Ein paar Beispiele für Themen, die jeder Neuling - in noch festzulegender Reihenfolge - lernen und kennen sollte:
- Das binäre Zahlensystem - nur die blutigen Grundlagen. Ohne das Verständnis für binäre Zahlensysteme macht es keinen Sinn, sich mit der Programmierung zu befassen.
- Grundlagen der hardwarenahen Datentypen - Vom Bit zum Byte, zum Integer zu den Gleitkommazahlen. Wie Chars und Strings in diesen Mix mit hereinspielen (Zeichenkodierungen).
- Imperative Programmierung mit grafischen Oberflächen a la Nikki, Logo
- Algorithmen, mit denen häufig benutzter Code ohne Redundanzen auskommt
- Einfache Schleifen und Selbstentwickelte Schleifen
- Referenzen und Objekte
- Objekte und Typen - Typen als Möglichkeit, Daten zu speichern UND Redundanzen zu vermeiden
- Funktionen - Algorithmen ohne Seiteneffekte. Gerade er "Kein Seiteneffekt" Teil wird hier besonders im Mittelpunkt stehen.
- Funktionen als Datentypen - Möglichst einfach und ohne den komplizierten Background
- Unverändlerliche Objekte (Werte) und veränderliche Objekte
- Mehrere Objekte - Collections.
- Operatoren
Die o.g. Liste wirkt vllt heftig, aber eigentlich ist sie es gar nicht: Viele Konzepte lassen sich einem unbelasteten Neuling ohne technischen Hintergrund vllt. sogar leichter erklären als dem Programmiercrack, der in vielen Bereichen, z.B. den Closures, der imperativen Programmierung und der Objektorientierung bereits eine festgefahrene und schwerer zu ändernde Meinung hat, als jemand der das alles ganz unbedarft neu lernen kann. Das Ziel ist ja gerade, keine Sprachenblinde Sicht zu entwickeln sondern möglichst viele moderne Konzepte anhand der Sprache zu erklären und diese zu einem sinnvollen Gesamtbild zusammenzusetzen.
Neben der obigen (unvollständige) Liste wird aber vor allem noch eine passende Programmierumgebung benötigt. Nein.. es kann nicht Eclipse sein, wenn man die Leute nicht schreiend verjagen will. Es sollte eine deutlich abgespeckte Variante dieser IDE mit einer Besonderheit sein: Einer grafischen Oberfläche mit einem "Icon", dass sich durch Programmbefehle steuern und mit Anweisungen versehen lässt.
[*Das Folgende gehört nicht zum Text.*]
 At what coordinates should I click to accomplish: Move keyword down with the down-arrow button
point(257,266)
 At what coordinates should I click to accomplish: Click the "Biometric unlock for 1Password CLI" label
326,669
Kennt ihr Nikki, den Roboter und oder den Zeichenigel? Beide grafischen Lernumgebungen für Pascal bzw. Logo gehörten damals zu besten Umgebungen, die Programmierung direkt durch grafische Rückmeldungen zu lernen, und ich glaube bis heute hat sich an der Attraktivität einfacher grafischer Operationen für Anfänger nichts geändert. Die Umgebung sollte vllt nur mit einem ähnlich einfachen Befehlssatz "attraktivere" evtl. in 3-D gerendete grafische Elemente erzeugen. :-)
Mal sehen wie weit ich das Thema weiterhin verfolge!